И вдруг посмотрела на него морда зверя, внезапно всплыл в подсознании его любимец волк. Он дышал хозяину в лицо, из пасти пахло кровью, текла слюна. Острые, отточенные клыки с кривым захватом блистали холодной белизной.
– Уйди, черт! – сказал Прохор, и видение исчезло. Он улыбнулся, не без гордости подумал: да, да, он, в сущности, тоже двуногий волк с звериными клыками, с мертвой хваткой, гениальностью смелого дельца.
«Ну, что ж... Пусть меня считают волком, зверем, аспидом... – думал он. – Плевать! Они оценивают мои дела снизу, я – с башни. У них мораль червей, у меня крылья орла. Мораль для дельца – слюнтяйство. Творчество – огонь, а мораль – вода. Либо созидать, либо философствовать. Загублю жизнь в дело, оставлю потомству плоды рук своих и вот, может быть, тогда буду замаливать грехи, уйду в пустыню, облекусь во власяницу, во вретище и концы дней проведу на столпе, как подвижник. Там буду стоять, бить кулаком в грудь, каяться, пока не свалюсь и не ударюсь затылком в доски гроба». Он хлестнул коня вожжой и въехал на рысях в ворота лесопилки.
Еще издали завидев хозяина, рабочие засуетились. Штабеля досок росли, при помощи медведок подкатывались бревна, их подхватывали железные пальцы-храпы и волокли по наклону вверх. Сталь вправленных в рамы хищных пил с змеиным шипеньем мерно резала бревна на пласты, как репу. Желтоватый снег опилок густо порошил, навевая внизу сугроб. Пыльный воздух пропах смолой: с непривыку могла разболеться голова. Рабочие деловито покрикивали, козлами прыгали чрез бревна, с шумом швыряли доски, пытаясь выслужиться перед хозяином.
– Честь имею заявить, Прохор Петрович, что на заводе все благополучно, – выстроился пред Прохором заведующий из местных крестьян, старик Лукин.

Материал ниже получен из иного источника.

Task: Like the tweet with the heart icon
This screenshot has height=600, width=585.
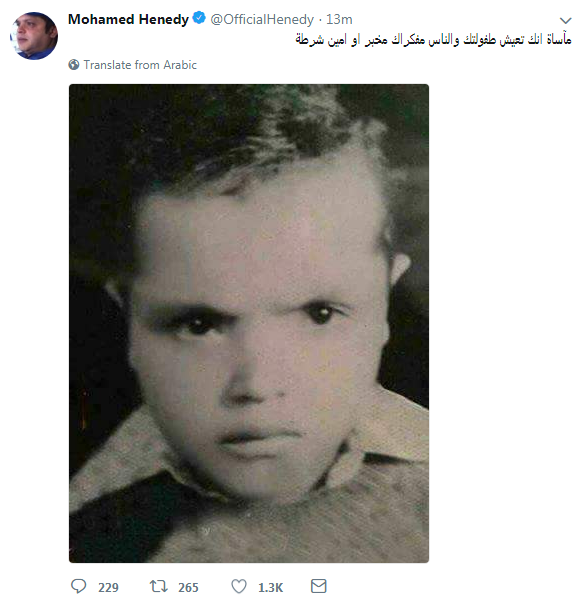Action: [239, 586]
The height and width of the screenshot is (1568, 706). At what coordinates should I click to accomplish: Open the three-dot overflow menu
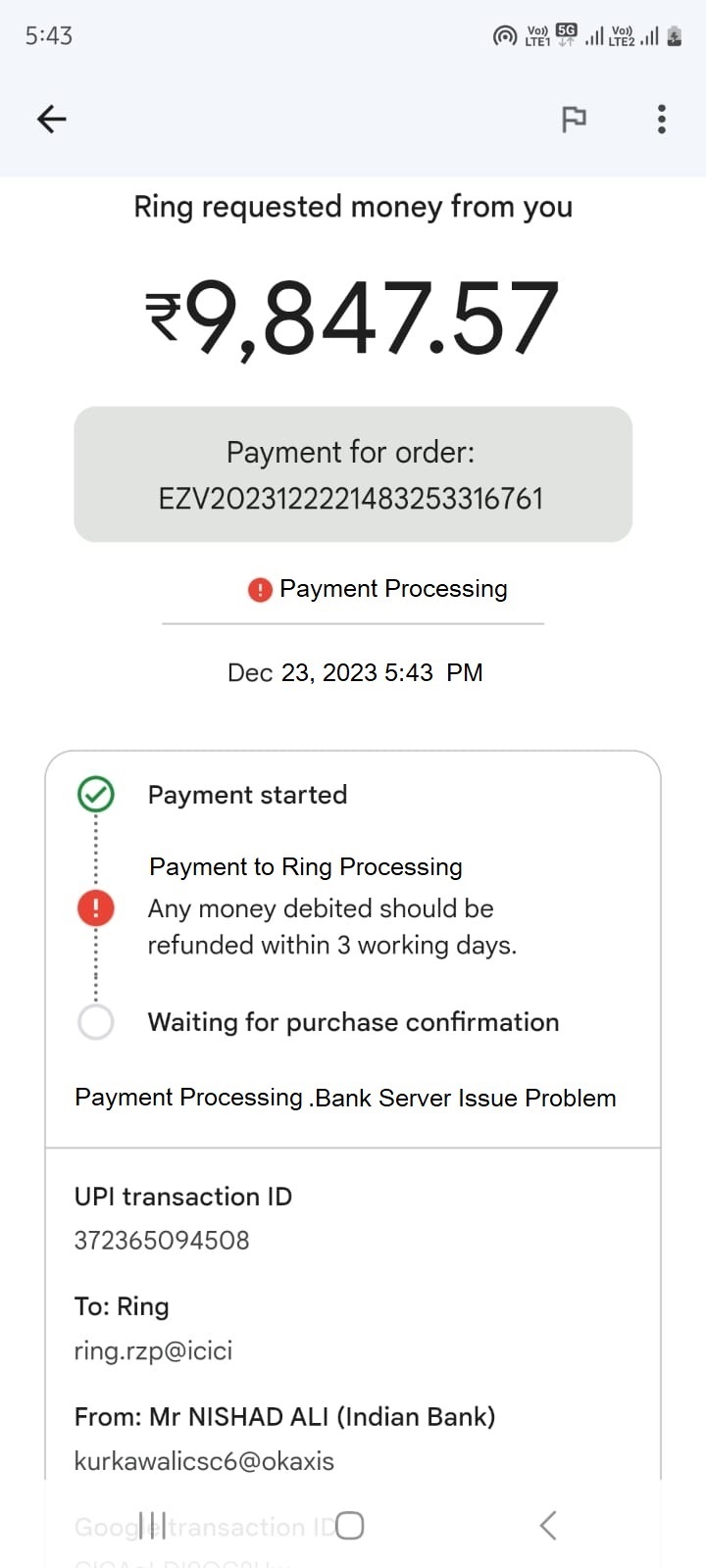click(662, 119)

Рабочие сразу примолкли, умерили темп работы, стали прислушиваться, какую речь поведет Лукин.
– Народ весь на местах?
– Так точно, весь.
– Ну?
– Больше ничего-с. – Лукин замялся, снял картуз, робким взглядом проверял настроение хозяина. – Еще вот что, Прохор Петрович... Насмелюсь доложить... Отойдем-ка в сторонку...
– Что, прибавка?
– Так точно... Поговаривают.
– Поговаривают! – вспылил Прохор. – А ты молчи, старый дурак, молчи!
Лукин опустил глаза, слегка прикашлянул и не знал, что делать с картузом: надеть – боялся.
– Покличь машиниста...
– Есть, – обрадовался старик Лукин и побежал вприпрыжку.

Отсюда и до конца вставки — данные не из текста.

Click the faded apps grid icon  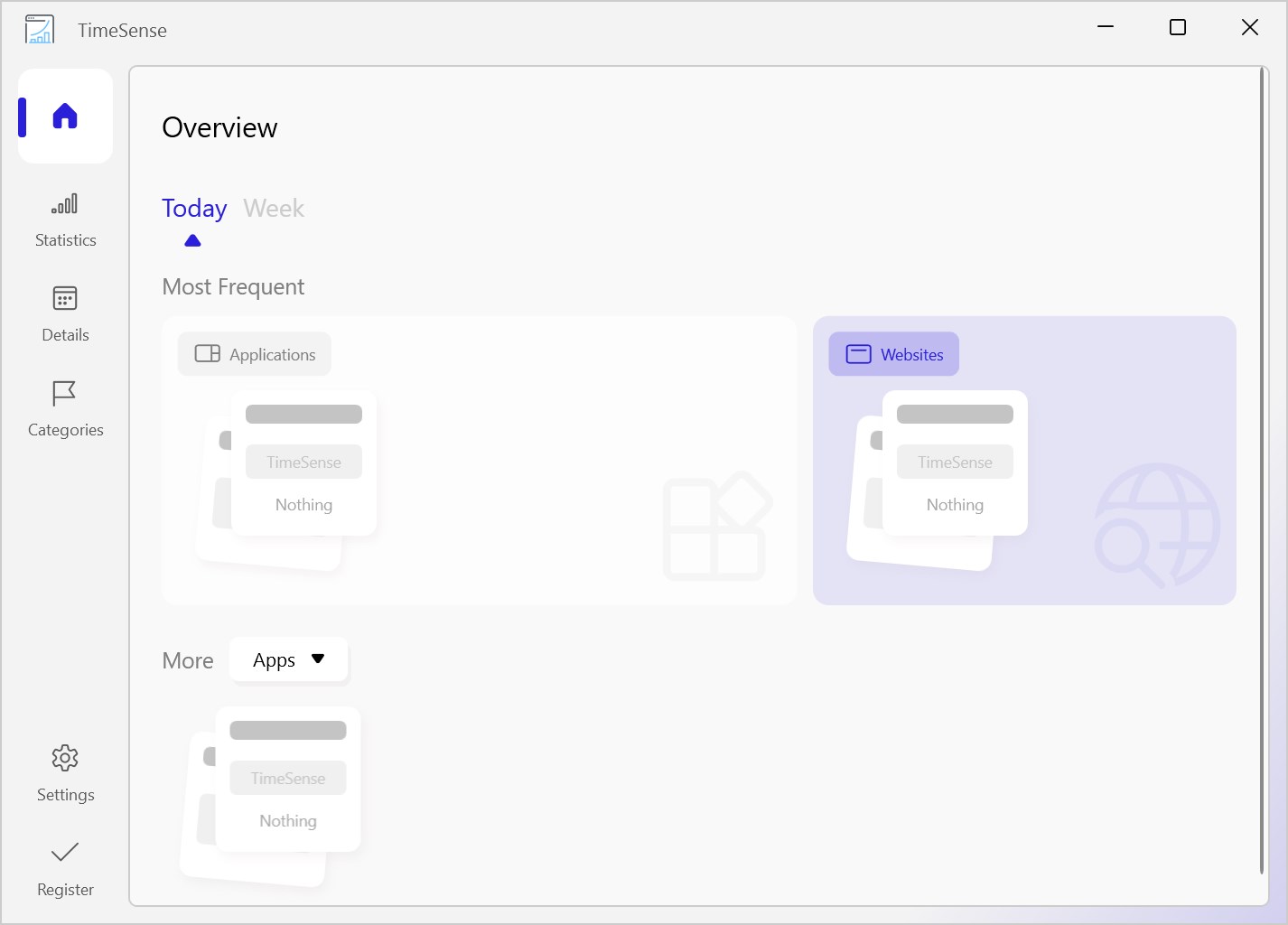click(x=717, y=526)
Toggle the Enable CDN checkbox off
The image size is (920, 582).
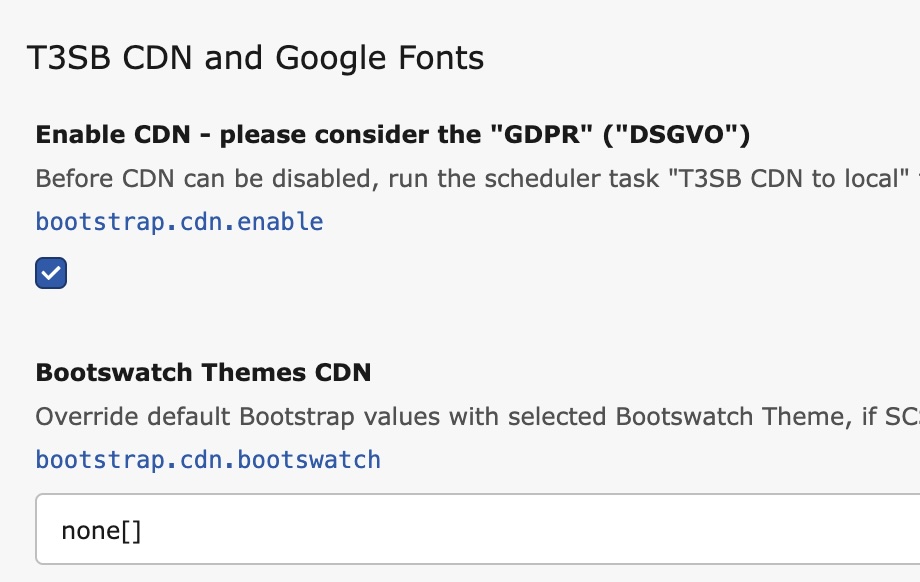51,273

В десять ртов закричали, стараясь заглушить звяк пил и стон насмерть раздираемых деревьев:
– Машинист! Эй, машинист! Иван Назарыч! Хозяин требовает!
Черный, грязный, просаленный, вылез машинист. Он – маленький, толстоголовый, щека завязана тряпкой. Хозяин крепко взял его за плечо и подвел к сложенным доскам. На колышке жестянка с надписью: «Штабель № 32, 250 штук, 3 с. x 2 1/2 дюйма». Потом вынул костяной складной аршин и, проходя вдоль штабеля, стал мерить толщину досок. Доски были недопустимо разных размеров.